* Requirement: Copy out the part that opens with the line containing "You are a GUI" and closes with the line containing "Image resolution: width=1400", swapping "click action" for "tap action" and keeping everything else the same.

── Data provided

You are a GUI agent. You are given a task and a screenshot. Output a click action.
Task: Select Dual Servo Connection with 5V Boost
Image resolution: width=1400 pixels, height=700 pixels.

────
── Data provided

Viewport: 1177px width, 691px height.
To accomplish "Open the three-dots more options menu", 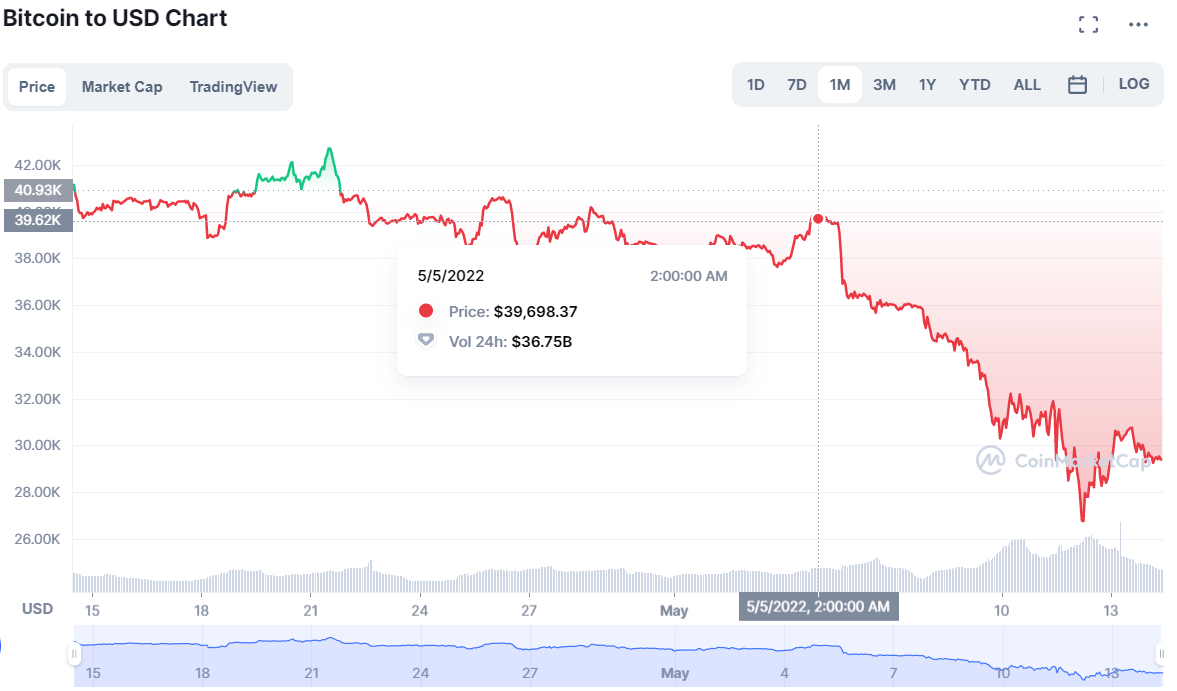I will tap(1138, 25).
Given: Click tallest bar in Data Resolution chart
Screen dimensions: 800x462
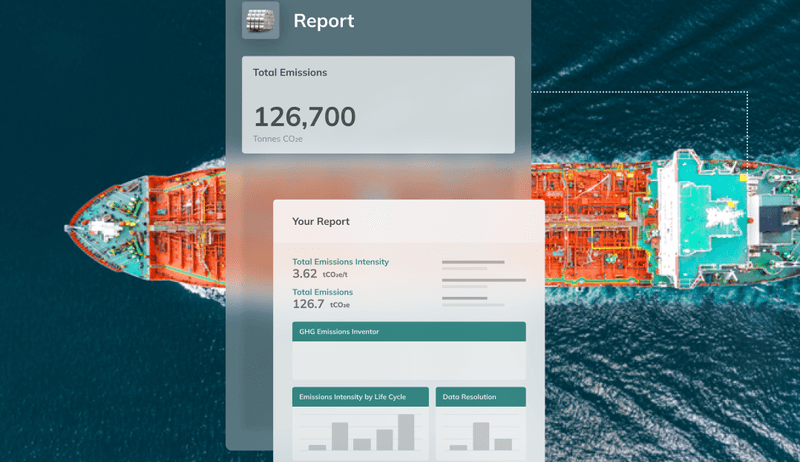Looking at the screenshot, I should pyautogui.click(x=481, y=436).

────

* Complete output:
You are a GUI agent. You are given a task and a screenshot. Output a tap action.
Task: Select Dual Servo Connection with 5V Boost
Image resolution: width=1400 pixels, height=700 pixels.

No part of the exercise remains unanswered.